Task objective:
Your answer must be an exact copy of the listing that follows, with all pictures omitted.

Provided data:

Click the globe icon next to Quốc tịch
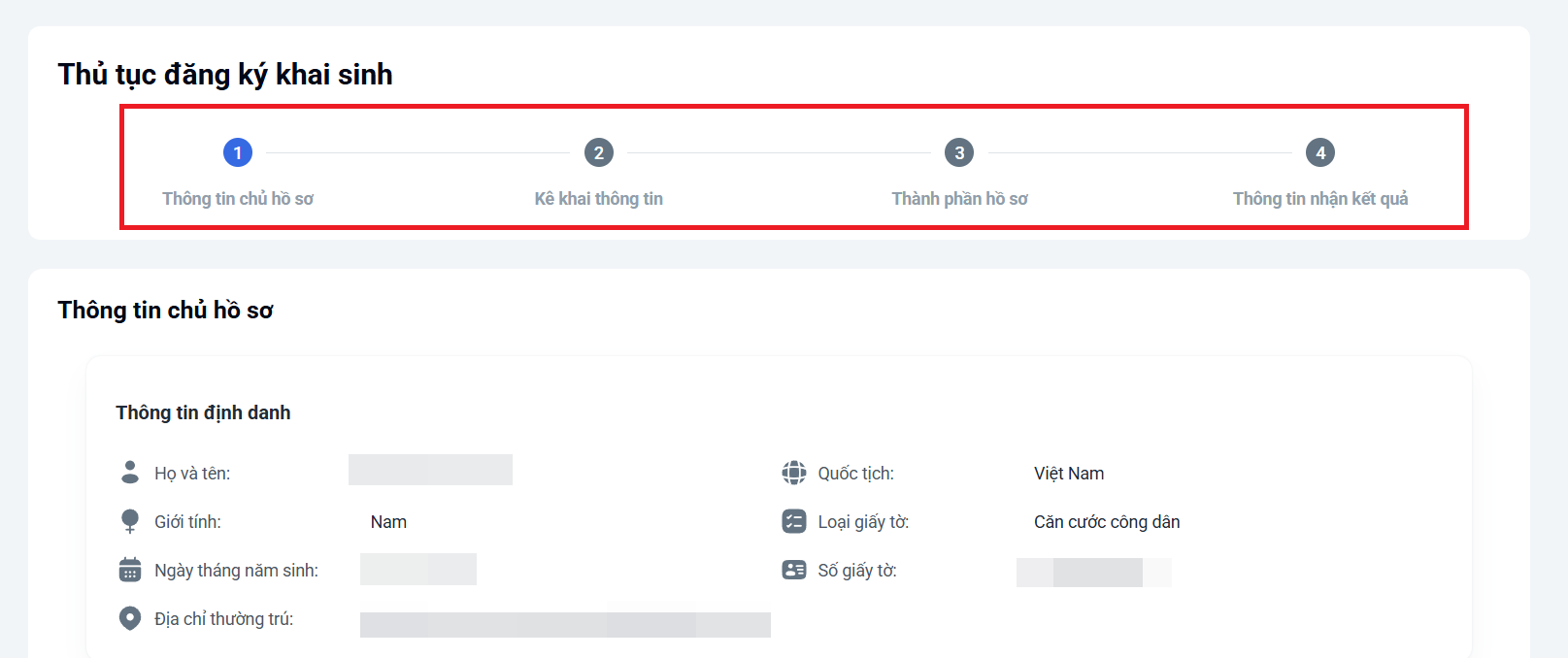1568x658 pixels. (x=794, y=472)
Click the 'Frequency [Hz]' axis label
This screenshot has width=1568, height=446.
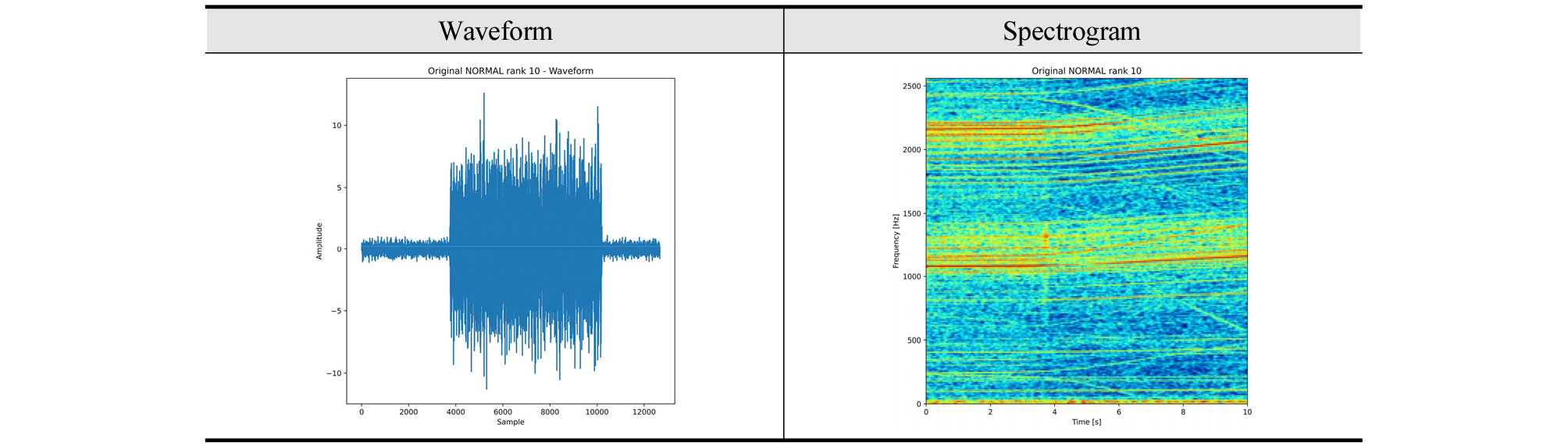(896, 241)
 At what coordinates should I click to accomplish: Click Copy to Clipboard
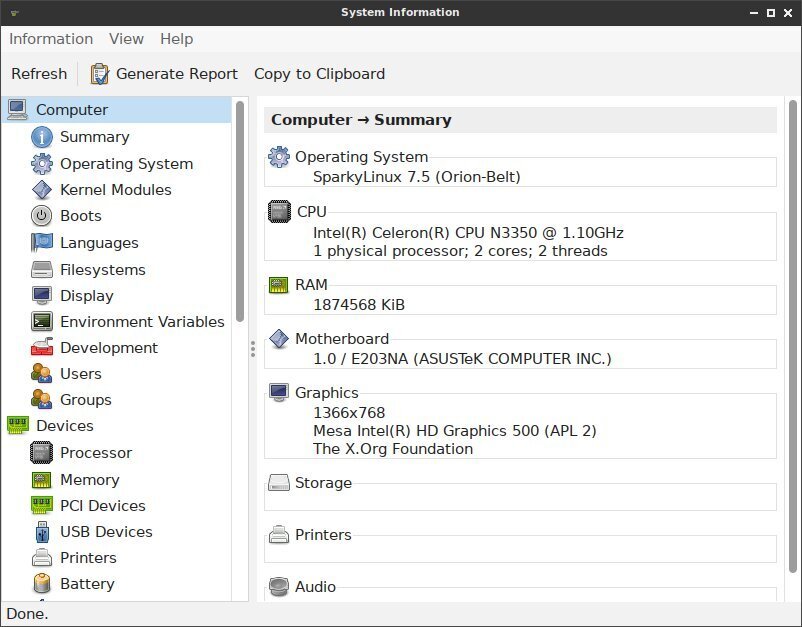coord(317,73)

Exercise result:
Click the globe icon next to Quốc tịch
1568x658 pixels. (x=794, y=472)
Click the 'Frequency [Hz]' axis label
This screenshot has width=1568, height=446.
(896, 241)
 At what coordinates should I click to accomplish: Click Copy to Clipboard
coord(317,73)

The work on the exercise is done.